**What needs to be done**
Lines that include the word "beside" should be copied from the listing that follows.
[Working data — start]
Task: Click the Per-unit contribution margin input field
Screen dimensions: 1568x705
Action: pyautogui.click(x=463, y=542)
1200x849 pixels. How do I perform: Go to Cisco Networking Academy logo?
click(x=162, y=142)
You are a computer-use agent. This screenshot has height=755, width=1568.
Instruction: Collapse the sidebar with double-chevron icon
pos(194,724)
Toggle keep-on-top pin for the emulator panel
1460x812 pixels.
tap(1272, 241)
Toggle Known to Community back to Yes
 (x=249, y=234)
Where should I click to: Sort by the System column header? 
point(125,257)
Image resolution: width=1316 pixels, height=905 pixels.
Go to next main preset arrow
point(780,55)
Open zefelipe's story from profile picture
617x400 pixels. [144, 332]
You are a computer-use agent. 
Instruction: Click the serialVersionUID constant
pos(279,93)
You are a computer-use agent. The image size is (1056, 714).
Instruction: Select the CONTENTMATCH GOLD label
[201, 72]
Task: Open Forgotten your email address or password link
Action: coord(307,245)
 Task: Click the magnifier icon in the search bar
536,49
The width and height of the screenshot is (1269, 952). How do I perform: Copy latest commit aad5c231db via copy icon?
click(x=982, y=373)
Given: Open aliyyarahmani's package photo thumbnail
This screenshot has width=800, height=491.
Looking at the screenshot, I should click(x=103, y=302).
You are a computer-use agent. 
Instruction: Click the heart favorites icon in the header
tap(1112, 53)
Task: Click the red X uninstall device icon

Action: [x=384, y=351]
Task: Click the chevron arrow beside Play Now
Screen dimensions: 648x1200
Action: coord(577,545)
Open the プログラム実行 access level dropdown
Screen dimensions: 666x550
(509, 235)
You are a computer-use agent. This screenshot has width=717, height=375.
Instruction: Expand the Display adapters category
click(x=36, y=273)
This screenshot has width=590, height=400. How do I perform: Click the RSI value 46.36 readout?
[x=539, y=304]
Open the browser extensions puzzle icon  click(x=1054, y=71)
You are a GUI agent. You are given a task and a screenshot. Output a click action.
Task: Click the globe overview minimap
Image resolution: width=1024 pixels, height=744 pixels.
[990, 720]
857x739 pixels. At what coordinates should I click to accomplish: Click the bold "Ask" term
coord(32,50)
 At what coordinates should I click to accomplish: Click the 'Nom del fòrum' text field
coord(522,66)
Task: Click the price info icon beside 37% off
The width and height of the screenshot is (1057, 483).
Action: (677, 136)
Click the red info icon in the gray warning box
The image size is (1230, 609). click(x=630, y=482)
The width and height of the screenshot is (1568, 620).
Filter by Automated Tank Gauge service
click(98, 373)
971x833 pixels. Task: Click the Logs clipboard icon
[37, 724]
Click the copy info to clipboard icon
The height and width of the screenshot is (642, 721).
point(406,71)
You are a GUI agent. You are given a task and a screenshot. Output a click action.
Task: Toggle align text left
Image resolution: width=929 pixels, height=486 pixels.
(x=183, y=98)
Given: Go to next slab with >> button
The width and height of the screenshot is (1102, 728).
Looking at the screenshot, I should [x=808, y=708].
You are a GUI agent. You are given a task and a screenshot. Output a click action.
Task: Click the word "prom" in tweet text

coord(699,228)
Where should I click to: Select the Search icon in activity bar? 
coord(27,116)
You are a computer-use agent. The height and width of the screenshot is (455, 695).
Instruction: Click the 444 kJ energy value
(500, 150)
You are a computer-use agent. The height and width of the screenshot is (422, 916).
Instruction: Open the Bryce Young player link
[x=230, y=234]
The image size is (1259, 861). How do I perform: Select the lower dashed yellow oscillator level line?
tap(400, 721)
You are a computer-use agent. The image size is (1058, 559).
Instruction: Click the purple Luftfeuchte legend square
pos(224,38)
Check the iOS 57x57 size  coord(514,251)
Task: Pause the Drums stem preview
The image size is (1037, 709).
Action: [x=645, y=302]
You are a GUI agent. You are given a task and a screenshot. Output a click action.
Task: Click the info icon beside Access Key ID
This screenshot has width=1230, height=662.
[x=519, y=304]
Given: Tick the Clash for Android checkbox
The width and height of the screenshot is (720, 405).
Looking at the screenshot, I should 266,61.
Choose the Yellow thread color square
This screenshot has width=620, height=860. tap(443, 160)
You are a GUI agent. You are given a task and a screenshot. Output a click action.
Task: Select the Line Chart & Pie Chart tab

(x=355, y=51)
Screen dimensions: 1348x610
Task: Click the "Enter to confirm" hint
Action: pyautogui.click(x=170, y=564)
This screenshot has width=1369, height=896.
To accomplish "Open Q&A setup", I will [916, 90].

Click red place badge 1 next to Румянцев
[Working data — finish]
**Task solution**
Task: Click the chevron arrow beside Play Now
Task: Click the price info icon beside 37% off
Task: Click the info icon beside Access Key ID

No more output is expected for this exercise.